# Cleveland Indians 2006 Spring TV Schedule



## TimL (Apr 24, 2002)

The Indians will be carried by a new entity called SportsTime Ohio..Partnering with WKYC-TV 3 and Time Warner Cable..Link to the schedule below (incl. reg. season)

The First of 20 WKYC-TV Games will be the home opener Friday April 7, Vs. Minnesota
Veteran TV 3 Sportscaster Jim Donovan will call the games with either John Sanders, Rick Manning or Mike Hegan. Donovan will host Pre and Post Game shows on the Cable Network. Sanders, Hegan and Manning will do the Cable Games.

Link to Complete Schedule

http://www.sportstimeohio.com/schedule.jsp

Side Note: Although Cleveland Indians games were first telecast in 1948, this is the first time that Channel 3 (WNBK Channel 4/KYW/WKYC) has ever been the local broadcast home of the Tribe..Either WEWS 5 Or WXEL9/WJW 8 carried the games through 1979 and WUAB 43 from 1980-2000


----------



## EricG (Mar 28, 2002)

From their website:
Now's the Time for dedicated fans like you to have your own network! 

SportsTime Ohio begins March 12th with the first of 138 exclusive Indians games. STO is Available to all Time Warner Subscribers. 


Not a Time Warner Cable Subscriber?
STO is asking you to make the first pitch of Spring by contacting your local cable or satellite provider before March 12th so you don't miss an inning of Indians Baseball! 

Getting down the wire for E* and D* subs.


----------



## dishjim (Oct 21, 2004)

EricG said:


> From their website:
> Now's the Time for dedicated fans like you to have your own network!

[Records from a pointing dataset]
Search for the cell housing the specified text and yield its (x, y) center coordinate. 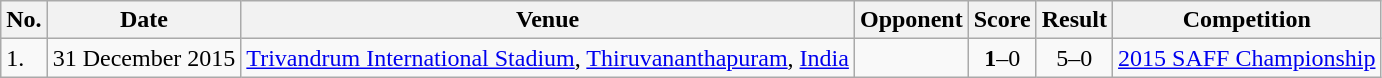
1–0 (1002, 58)
Opponent (911, 20)
Result (1074, 20)
Score (1002, 20)
5–0 (1074, 58)
Trivandrum International Stadium, Thiruvananthapuram, India (548, 58)
31 December 2015 (144, 58)
Date (144, 20)
Competition (1247, 20)
2015 SAFF Championship (1247, 58)
1. (24, 58)
Venue (548, 20)
No. (24, 20)
Provide the (x, y) coordinate of the cell's center where the given text is located.  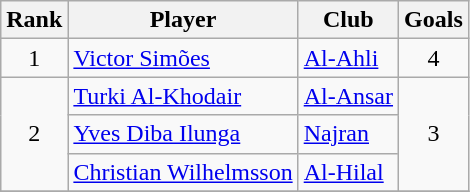
3 (434, 134)
Yves Diba Ilunga (183, 134)
Victor Simões (183, 58)
Club (348, 20)
4 (434, 58)
Rank (34, 20)
Player (183, 20)
Goals (434, 20)
Christian Wilhelmsson (183, 172)
1 (34, 58)
2 (34, 134)
Najran (348, 134)
Turki Al-Khodair (183, 96)
Al-Ahli (348, 58)
Al-Ansar (348, 96)
Al-Hilal (348, 172)
Scan for the cell matching the given text and deliver its [x, y] coordinate at center. 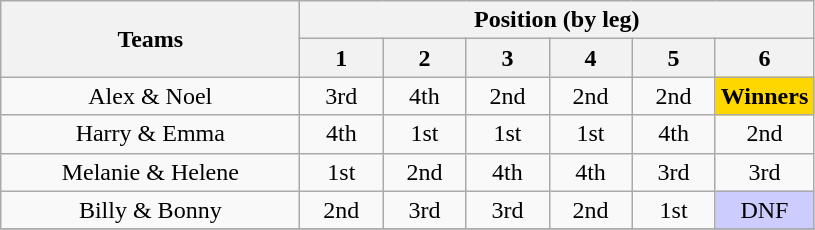
Teams [150, 39]
DNF [764, 210]
Harry & Emma [150, 134]
2 [424, 58]
3 [508, 58]
Winners [764, 96]
1 [342, 58]
5 [674, 58]
4 [590, 58]
Billy & Bonny [150, 210]
Melanie & Helene [150, 172]
Position (by leg) [557, 20]
Alex & Noel [150, 96]
6 [764, 58]
From the cell containing the given text, extract its center point as [X, Y] coordinate. 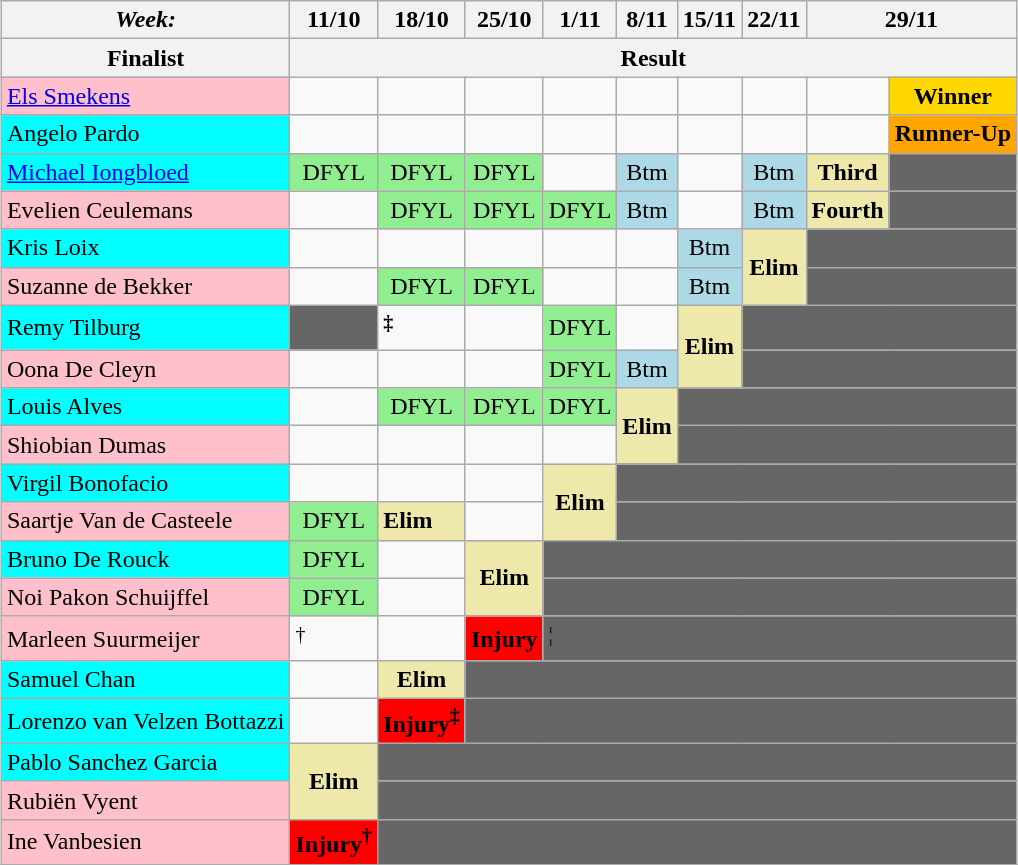
11/10 [334, 20]
Lorenzo van Velzen Bottazzi [146, 722]
Third [848, 172]
Ine Vanbesien [146, 842]
Finalist [146, 58]
Winner [953, 96]
Rubiën Vyent [146, 800]
Result [654, 58]
29/11 [912, 20]
Week: [146, 20]
Runner-Up [953, 134]
Virgil Bonofacio [146, 483]
Remy Tilburg [146, 328]
25/10 [504, 20]
8/11 [647, 20]
15/11 [709, 20]
Marleen Suurmeijer [146, 638]
Pablo Sanchez Garcia [146, 762]
Suzanne de Bekker [146, 286]
Saartje Van de Casteele [146, 521]
1/11 [580, 20]
Michael Iongbloed [146, 172]
Angelo Pardo [146, 134]
Injury [504, 638]
¦ [780, 638]
Evelien Ceulemans [146, 210]
Els Smekens [146, 96]
† [334, 638]
Injury† [334, 842]
Bruno De Rouck [146, 559]
22/11 [774, 20]
Samuel Chan [146, 680]
Fourth [848, 210]
Injury‡ [422, 722]
Shiobian Dumas [146, 445]
Oona De Cleyn [146, 369]
‡ [422, 328]
Noi Pakon Schuijffel [146, 597]
18/10 [422, 20]
Louis Alves [146, 407]
Kris Loix [146, 248]
Detect which cell encompasses the target text, then output its [X, Y] center coordinate. 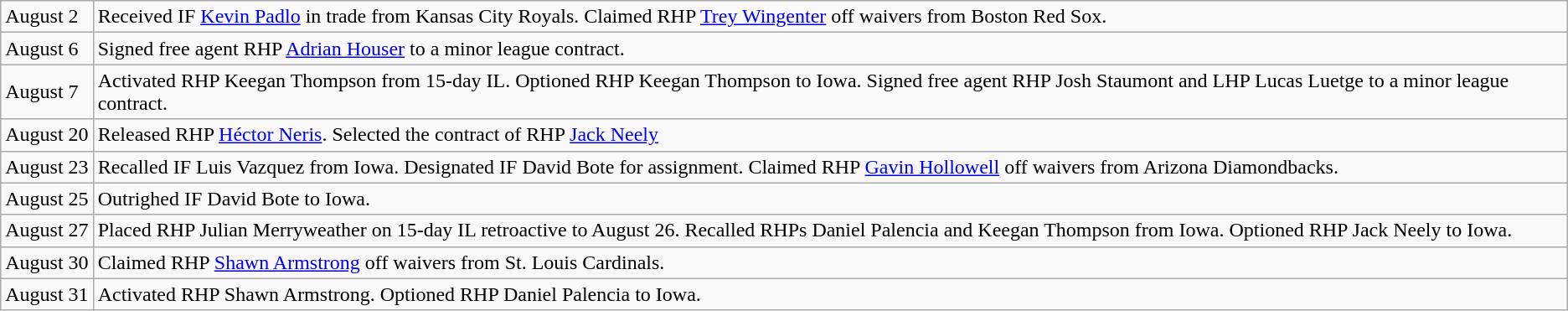
August 27 [47, 230]
August 30 [47, 262]
August 31 [47, 294]
Recalled IF Luis Vazquez from Iowa. Designated IF David Bote for assignment. Claimed RHP Gavin Hollowell off waivers from Arizona Diamondbacks. [830, 167]
August 20 [47, 135]
Released RHP Héctor Neris. Selected the contract of RHP Jack Neely [830, 135]
Signed free agent RHP Adrian Houser to a minor league contract. [830, 49]
August 25 [47, 199]
Claimed RHP Shawn Armstrong off waivers from St. Louis Cardinals. [830, 262]
August 6 [47, 49]
August 23 [47, 167]
Activated RHP Shawn Armstrong. Optioned RHP Daniel Palencia to Iowa. [830, 294]
Outrighed IF David Bote to Iowa. [830, 199]
Received IF Kevin Padlo in trade from Kansas City Royals. Claimed RHP Trey Wingenter off waivers from Boston Red Sox. [830, 17]
August 2 [47, 17]
August 7 [47, 92]
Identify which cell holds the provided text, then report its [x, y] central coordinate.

> [Task instructions]
1. According to the forum thread on the Indians' 2006 TV schedule, which station carried the games from 1980 to 2000?
2. Carry the forum thread on the Indians' 2006 TV schedule further, picking up after its last line.

> [Answers to each task]
1. WUAB 43

2.
> 
> SportsTime Ohio begins March 12th with the first of 138 exclusive Indians games. STO is Available to all Time Warner Subscribers.
> ...


 I don't know about anyone else but I am getting tired of being a pawn in the middle of greedy providers and greedy dbs. E* is currently negotiating with comcast for rebrocasting rights, first Comcast says call and preessure e* then e* says call and pressure Indians annd comcast.


----------



## Michael P (Oct 27, 2004)

> Side Note: Although Cleveland Indians games were first telecast in 1947, this is the first time that Channel 3 (WNBK Channel 4/KYW/WKYC) has ever been the local broadcast home of the Tribe..Either WEWS 5 Or WXEL9/WJW 8 carried the games through 1979 and WUAB 43 from 1980-2000


Excellent trivia Tim!
Not many of us were alive when WNBK-4 or WXEL-9 were on the air.

In the early 60's when I was a kid I went on a tour of the WJW studios. I saw "WXEL" stenciled on several of their studio lights. I found an envelope in our attic addressed to my mom from WNBK. That was the first time I heard of the predecessors to ch 3 and 8.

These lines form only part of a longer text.